Trecho do documento
19 Novembro 2022
A lógica das máquinas não apreende a peculiaridade humana que se dedica ao outro, mesmo quando isso significa se sacrificar, até morrer, por quem se ama.
O comentário é do teólogo italiano Marco Staffolani, padre passionista italiano e professor assistente da Pontifícia Universidade Lateranense, em Roma. O artigo foi publicado em Settimana News, 09-11-2022. A tradução é de Moisés Sbardelotto.
Quase 20 anos se passaram desde a trilogia original Matrix (“The Matrix”, 1999; “Matrix Reloaded”, 2003; “Matrix Revolutions”, 2003), e em janeiro de 2022 assistimos ao novo capítulo, o quarto (“Matrix Resurrections”). Ainda nos lembramos do fascínio da escolha, quando Morpheus faz a sua parte e propõe a Neo:
“Esta é sua última chance. Depois não há como voltar. Se tomar a pílula azul, a história acaba, e você acordará na sua cama acreditando no que quiser acreditar. Se tomar a pílula vermelha, ficará no País das Maravilhas, e eu te mostrarei até onde vai a toca do coelho. Lembre-se, tudo o que ofereço é a verdade. Nada mais.”
Que sensação, na época, ao ver Neo acordar do sono e descobrir que, na realidade, as máquinas assumiram o controle da terra, tornaram os seres humanos escravos e contentes nos seus pods, e que o mundo que ele conhecera desde pequeno não era nada mais do que uma simulação. A pergunta que nasce então é: é melhor uma vida doce e falsa, ou a realidade “crua” com o exercício da liberdade?

Dados apresentados
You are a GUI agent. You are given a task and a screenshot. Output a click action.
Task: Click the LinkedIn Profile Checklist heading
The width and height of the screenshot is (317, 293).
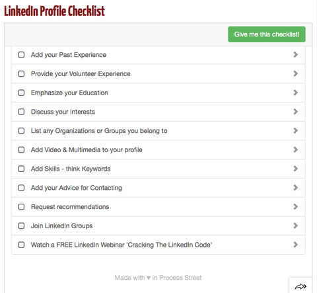pyautogui.click(x=54, y=11)
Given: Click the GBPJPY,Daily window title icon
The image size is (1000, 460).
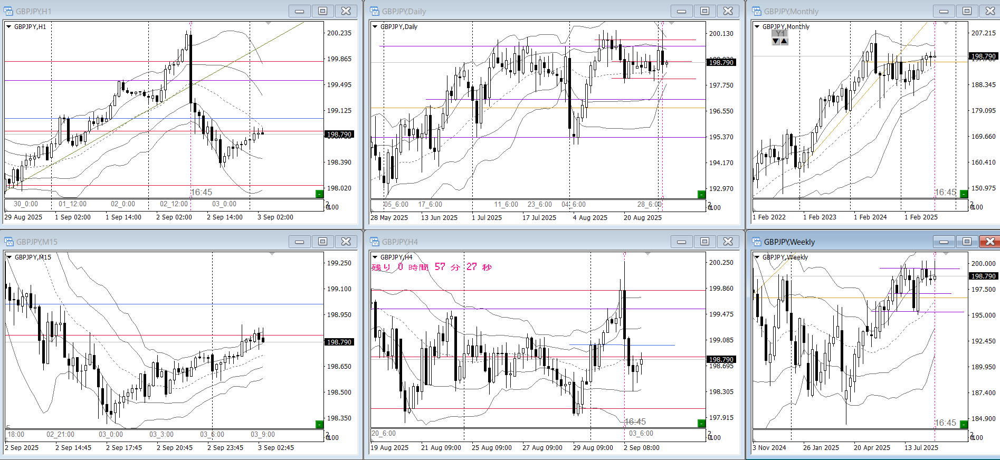Looking at the screenshot, I should tap(375, 11).
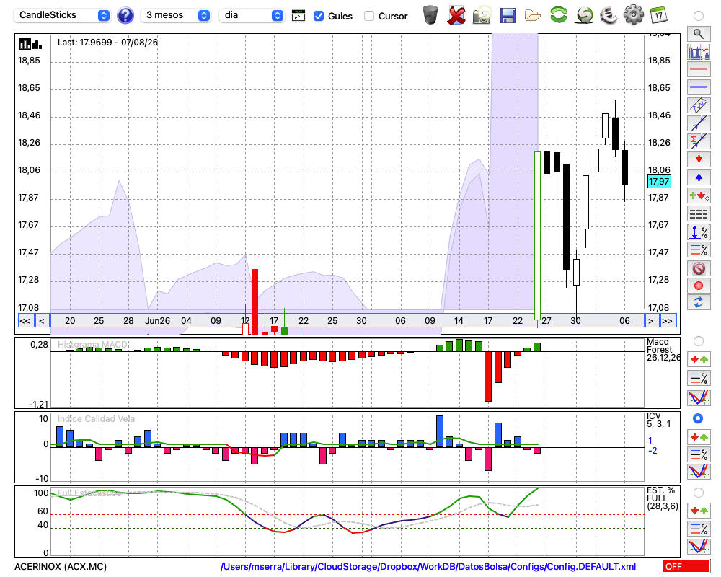Screen dimensions: 721x577
Task: Select the radio button beside ICV panel
Action: tap(698, 418)
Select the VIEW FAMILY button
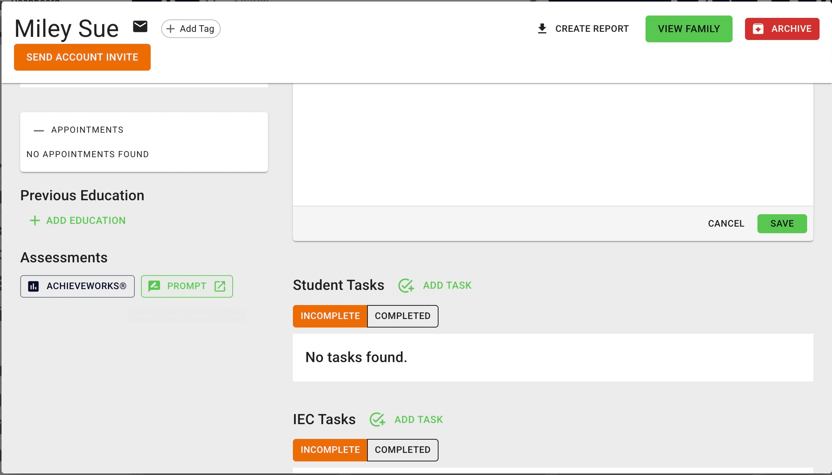Viewport: 832px width, 475px height. [x=688, y=28]
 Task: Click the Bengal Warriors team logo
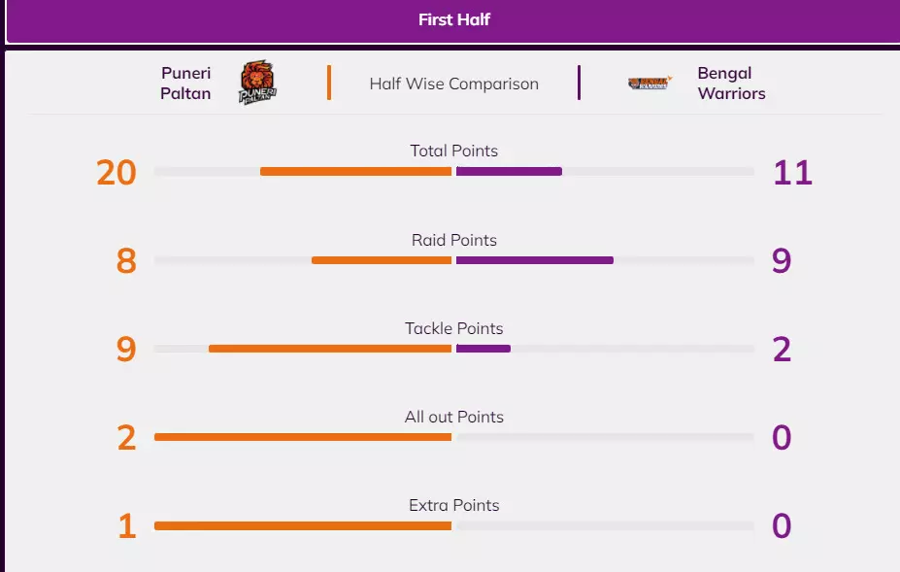pos(649,84)
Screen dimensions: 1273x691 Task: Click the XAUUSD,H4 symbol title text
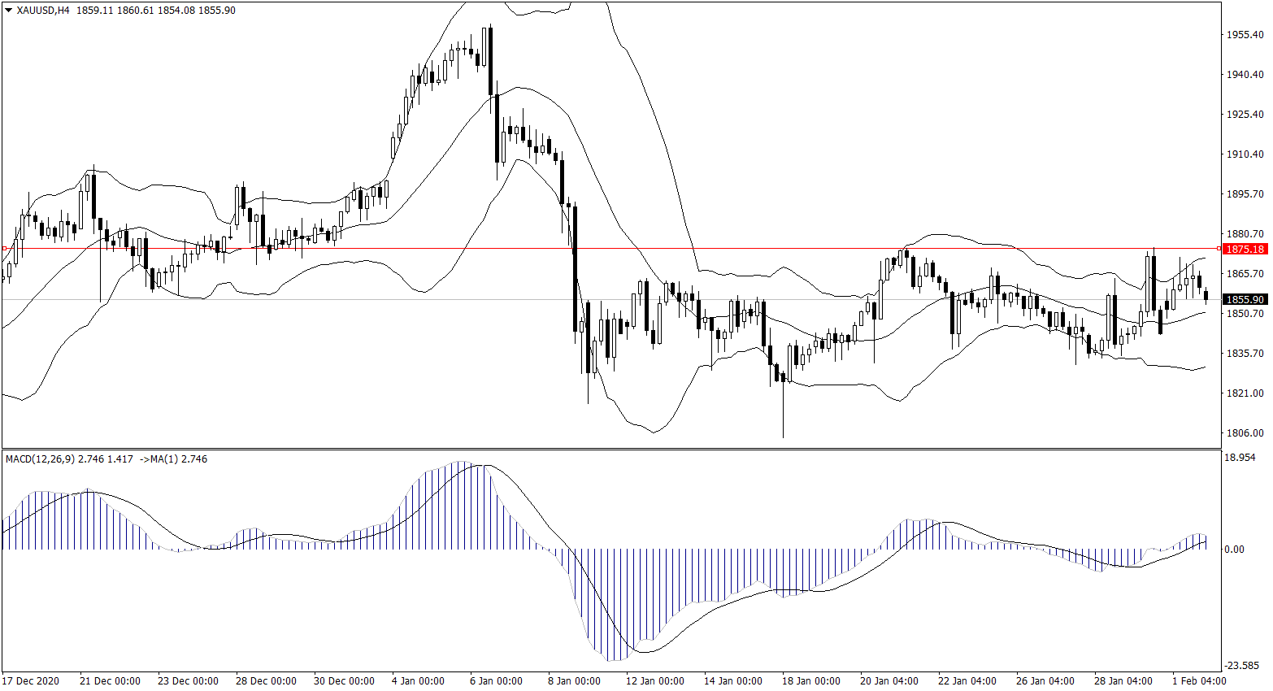pyautogui.click(x=43, y=11)
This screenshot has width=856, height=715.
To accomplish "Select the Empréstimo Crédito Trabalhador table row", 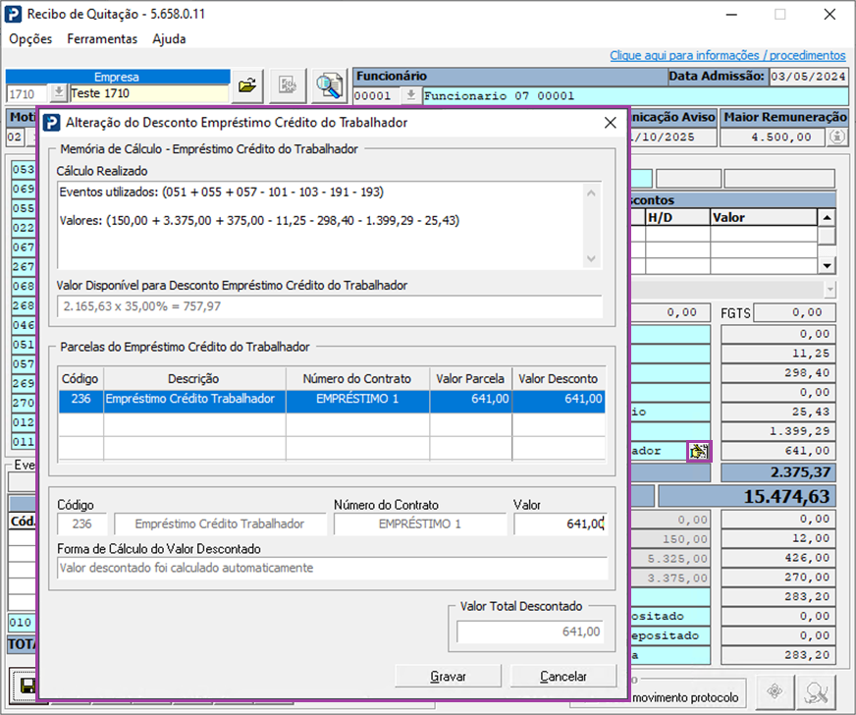I will pyautogui.click(x=331, y=400).
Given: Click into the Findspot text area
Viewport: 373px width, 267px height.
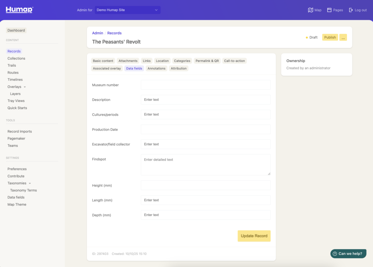Looking at the screenshot, I should [x=205, y=165].
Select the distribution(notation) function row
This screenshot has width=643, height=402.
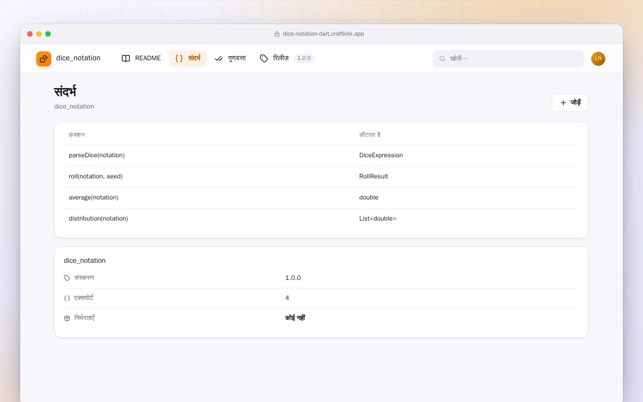(322, 219)
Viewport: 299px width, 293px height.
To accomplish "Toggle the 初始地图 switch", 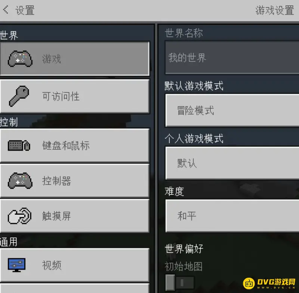I will pyautogui.click(x=179, y=283).
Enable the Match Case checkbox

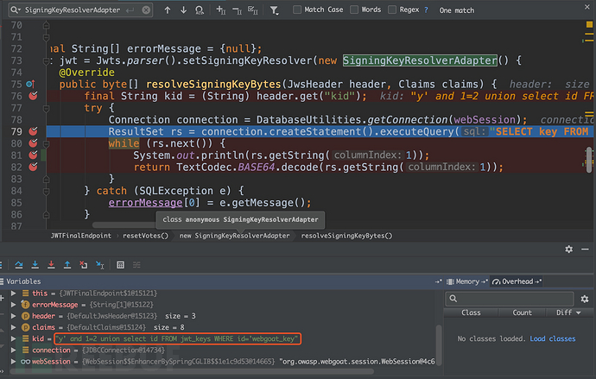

Tarefas propostas
**a.** Responda a estas perguntas com base no texto sobre Matrix:
(i) Em que mês e ano foi lançado o quarto capítulo da série?
(ii) Quem fez a tradução do artigo?
(iii) Em que universidade Marco Staffolani é professor assistente?
**b.** Liste todos os títulos de filmes mencionados no texto sobre Matrix.
**c.** Prossiga com o texto sobre Matrix a partir da última frase apresentada.
Não é preciso consultar as entradas.

Respostas por tarefa
**a.**
(i) Em janeiro de 2022.
(ii) Moisés Sbardelotto.
(iii) Na Pontifícia Universidade Lateranense, em Roma.

**b.**
“The Matrix”
“Matrix Reloaded”
“Matrix Revolutions”
“Matrix Resurrections”

**c.**
O tema da escolha é crucial na trilogia, e Neo torna-se o paladino, o “The One” profetizado de forma “inversa” pelo Oráculo e tão esperado por Morpheus, ou ainda (tentando uma comparação com a teologia paulina) o homem novo que desafia o Arquiteto e as próprias leis da Matrix.
A lógica das máquinas não apreende a peculiaridade humana que se dedica ao outro, mesmo quando isso significa se sacrificar, até morrer, por quem se ama. No diálogo, o Arquiteto, perto do fim do segundo capítulo, prevê a ilogicidade humana e desencoraja sua realização por meio de uma reinicialização de toda a Matrix, de efeitos dicotômicos: salvar a amada ou salvar o restante da humanidade.
“Já entrevejo a reação em cadeia, precursores químicos que sinalizam a insurgência de uma emoção destinada a sufocar a lógica e a razão. Uma emoção que já te cega e te esconde a verdade simples e óbvia: ela [Trinity] vai morrer e não há nada que você possa fazer para evitar isso.”
Neo vai além, confiando na esperança, superando a lógica binária, salvando tanto Trinity quanto Zion. Até os programas residentes na Matrix que terão nova vida no quarto capítulo.
Mas a tentação está sempre à porta, como por exemplo para Cypher, o traidor, que depois de anos de batalhas está cansado de combater contra um inimigo forte e irredutível como Smith ou as máquinas em geral e, portanto, repudia a verdade, preferindo o mundo das mentiras, em que ele pode desfrutar daqueles pequenos prazeres da vida já inexistentes no mundo fora da Matrix, como um bom jantar ou um bom charuto (virtuais).
No caso da figura de Smith, é eloquente o diálogo no confronto final com Neo (na realidade, um monólogo filosófico sobre o significado da existência dadas as pouquíssimas respostas de Neo).
Smith (que nunca apela a seu adversário a não ser com o velho nome de escravo na Matrix, ou seja, Sr. Anderson), pode muito bem ser lembrado não pelos efeitos especiais (o poder da clonagem o torna onipresente em Matrix), mas pela profundidade das palavras, que se interrogam e interpretam o sentido da resistência de Neo, do seu esforço em crer em um futuro possível, que não seja simplesmente destinado ao fim e ao nada.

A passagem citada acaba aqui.